Ma la Santa Sede dispone di un ingente patrimonio, in particolare grazie ai Patti lateranensi (1929), mediante i quali l'Italia fascista risarcì il Vaticano della perdita dell'antico stato pontificio. Questo capitale fondiario e finanziario produce elevati redditi. Ma sotto l'attuale pontificato, le istituzioni bancarie del pontificato hanno dato luogo a clamorosi scandali, tra cui quello del Banco Ambrosiano. Scandali che sono costati centinaia di milioni di dollari alla Chiesa cattolica.

Ma il pubblico è stato scarsamente informato di queste vicende, che si pongono in plateale contrasto con lo spirito del Vangelo. Tutti i poteri - giudiziari, politici, economici e mediatici - hanno congiurato per tacitarle, nel timore di mettere a repentaglio un'istanza morale che ai loro occhi costituisce una garanzia dell'ordine sociale.
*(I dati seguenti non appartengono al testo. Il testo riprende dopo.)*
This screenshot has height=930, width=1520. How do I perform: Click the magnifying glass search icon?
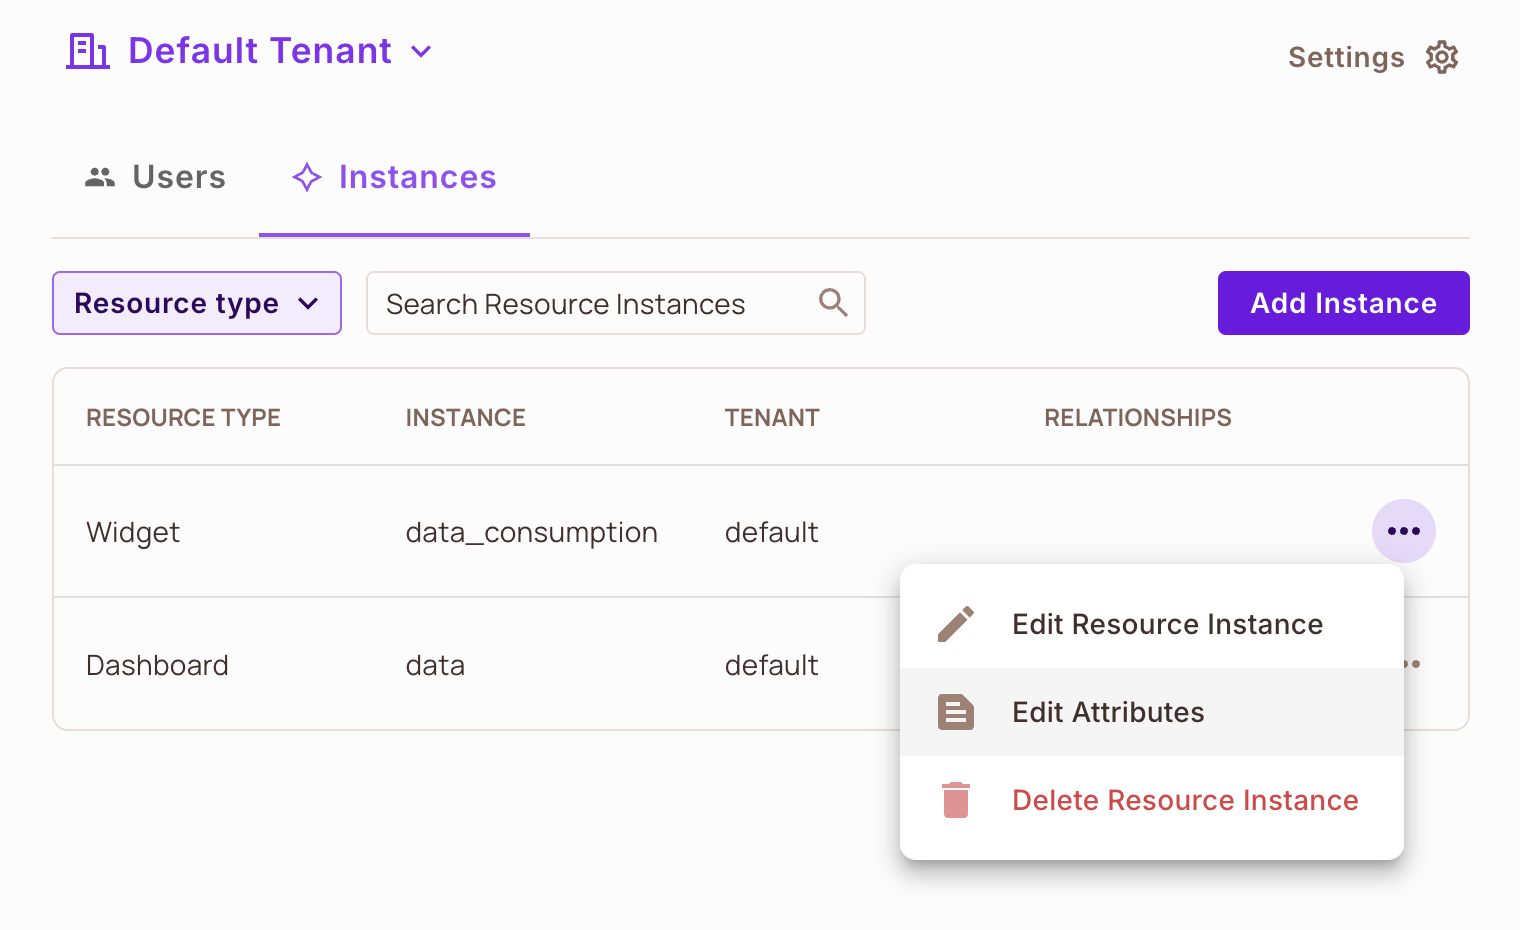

Giovanni Paolo II, vescovo di Roma, avrebbe dovuto ritirarsi a 75 anni, come sono invitati a fare tutti i vescovi a partire dal concilio Vaticano II.

Il suo rifiuto ha rafforzato il potere di un'amministrazione sempre più conservatrice.

Nuovo «prigioniero del Vaticano», il papa è divenuto così vittima di una curia i cui maggiori esponenti, da lui stesso nominati, hanno portato la restaurazione a un punto tale da provocare reazioni crescenti persino negli ambienti moderati della Chiesa. La «nuova evangelizzazione» promossa da Giovanni Paolo II è caratterizzata da due principali orientamenti: da un lato quello dell'Opus Dei, volto a evangelizzare attraverso il potere, facendo della spiritualità un segno di eccellenza sociale; dall'altro, quello dei vari movimenti carismatici, esigenti in materia di comportamenti personali, con una tendenza a valorizzare aspetti di tipo affettivo, ma generalmente poco inclini a integrare una dimensione sociale.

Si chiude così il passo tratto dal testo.